# Pb Record Sign In Sheet! Yes!



## etexas (Dec 14, 2007)

OK "Kids" don't touch this till, 10 PM Central or I will have to  you! This is for those who want to help set a record for members online at once, but, don't have time to stay, they can just post a "Howdy" here and do the "face time". .....I KNOW some of you people, you are going to want to jack with this thread before the time! Well, just ask yourself one thing, ?


----------



## BJClark (Dec 14, 2007)




----------



## etexas (Dec 14, 2007)

BJClark said:


>


BJ! For shame! I knew some wise-crack would not be able to resist posting on an unposted thread!!!!


----------



## jaybird0827 (Dec 14, 2007)

etexas said:


> BJClark said:
> 
> 
> >
> ...


 
Sorry, dude, it's Eastern time here so by that time I'll still be signed on but I'll be in the sack.


----------



## Coram Deo (Dec 14, 2007)




----------



## Davidius (Dec 14, 2007)

Why do we need this, again?


----------



## etexas (Dec 14, 2007)

CarolinaCalvinist said:


> Why do we need this, again?


Has it happened before? David man! I thought I was being VERY original!


----------



## Davidius (Dec 14, 2007)

etexas said:


> CarolinaCalvinist said:
> 
> 
> > Why do we need this, again?
> ...



No no, sorry about the confusion there. Had there been no comma then I would've been implying that the event had taken place before. I meant more like "Can you explain to me again why this sheet is necessary?"


----------



## Ivan (Dec 14, 2007)

What is the purpose?


----------



## etexas (Dec 14, 2007)

CarolinaCalvinist said:


> etexas said:
> 
> 
> > CarolinaCalvinist said:
> ...


Oh! Got ya, you see, in my flu induced boredom I thought I might try to get a members online record, I just put this thread up for those who wanted to pop in say hi and cruise, I am practical.


----------



## panta dokimazete (Dec 14, 2007)

4 minutes!


----------



## Southern Presbyterian (Dec 14, 2007)

I brought spiders.


----------



## etexas (Dec 14, 2007)

## Problem statement:
Pick up the forum thread on the sign-in sheet for a members-online record from its last line and continue it.

## Data entries:
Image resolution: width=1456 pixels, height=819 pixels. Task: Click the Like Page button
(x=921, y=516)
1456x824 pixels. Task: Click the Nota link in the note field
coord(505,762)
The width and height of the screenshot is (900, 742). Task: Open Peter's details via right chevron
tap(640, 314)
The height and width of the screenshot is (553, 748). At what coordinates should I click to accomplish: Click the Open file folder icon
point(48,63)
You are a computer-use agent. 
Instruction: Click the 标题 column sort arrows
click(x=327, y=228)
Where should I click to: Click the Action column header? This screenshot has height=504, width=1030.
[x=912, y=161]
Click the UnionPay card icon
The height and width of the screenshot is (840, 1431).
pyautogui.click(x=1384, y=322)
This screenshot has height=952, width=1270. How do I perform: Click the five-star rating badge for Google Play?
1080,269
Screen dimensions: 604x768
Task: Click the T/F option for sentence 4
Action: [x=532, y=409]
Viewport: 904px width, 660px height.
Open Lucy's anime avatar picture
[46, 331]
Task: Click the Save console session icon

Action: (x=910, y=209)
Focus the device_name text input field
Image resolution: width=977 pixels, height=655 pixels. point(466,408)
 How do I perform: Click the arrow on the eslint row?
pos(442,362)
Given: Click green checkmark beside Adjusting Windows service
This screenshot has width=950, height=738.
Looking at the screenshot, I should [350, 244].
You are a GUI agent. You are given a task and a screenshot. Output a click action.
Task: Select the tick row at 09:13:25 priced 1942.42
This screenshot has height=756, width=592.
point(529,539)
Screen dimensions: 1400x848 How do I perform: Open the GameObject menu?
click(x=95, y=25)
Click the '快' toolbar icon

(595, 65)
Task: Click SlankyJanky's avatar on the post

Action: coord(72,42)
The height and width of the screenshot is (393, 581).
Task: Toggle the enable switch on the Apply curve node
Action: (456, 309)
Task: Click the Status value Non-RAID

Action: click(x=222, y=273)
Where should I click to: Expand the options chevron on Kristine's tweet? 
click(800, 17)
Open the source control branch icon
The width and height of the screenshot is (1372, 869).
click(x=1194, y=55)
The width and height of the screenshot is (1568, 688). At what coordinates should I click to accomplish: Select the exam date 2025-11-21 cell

## Final result:
Southern Presbyterian said:


> I brought spiders.


Sadly.....SPIDERS ARE WELCOME! COME ON SPIDERS! Salvage my dead dream......


----------



## a mere housewife (Dec 14, 2007)

I brought hairspray and matches. I hate spiders.


----------



## py3ak (Dec 14, 2007)

I brought my wife.


----------



## javajedi (Dec 14, 2007)

Good evening all.


----------



## panta dokimazete (Dec 14, 2007)

I brought Fresca!


----------



## etexas (Dec 14, 2007)

py3ak said:


> I brought my wife.



Bless you lad!


----------



## Southern Presbyterian (Dec 14, 2007)

a mere housewife said:


> I brought hairspray and matches. I hate spiders.



OUCH!

Poor spiders.


----------



## Richard King (Dec 14, 2007)

I'm here

but when you read this I will be there

spooky huh?


----------



## etexas (Dec 14, 2007)

Southern Presbyterian said:


> a mere housewife said:
> 
> 
> > I brought hairspray and matches. I hate spiders.
> ...


Little over-kill, one would think a shot of hairspray would do a spider in.


----------



## N. Eshelman (Dec 14, 2007)

Charlotte was a spider.


----------



## ~~Susita~~ (Dec 14, 2007)

I brought the orange juice! Mrs. Zartman, as long as you have plenty of matches, we should be good. 

(Betcha didn't know orange juice was flammable, now didja??  But it has to be in a mist form.)


----------



## VictorBravo (Dec 14, 2007)

Well buddy, I hung in there 'til the magic hour. But I'm beat, it's been a long week. I see we're up to 98 right now. Good enough for me.

'Nite and God bless!


----------



## VirginiaHuguenot (Dec 14, 2007)

nleshelman said:


> Charlotte was a spider.



And an excellent writer.

[video=youtube;yKvuj9lAfCc]http://www.youtube.com/watch?v=yKvuj9lAfCc[/video]


----------



## etexas (Dec 14, 2007)

~~Susita~~ said:


> I brought the orange juice! Mrs. Zartman, as long as you have plenty of matches, we should be good.
> 
> (Betcha didn't know orange juice was flammable, now didja??  But it has to be in a mist form.)


Is that true???????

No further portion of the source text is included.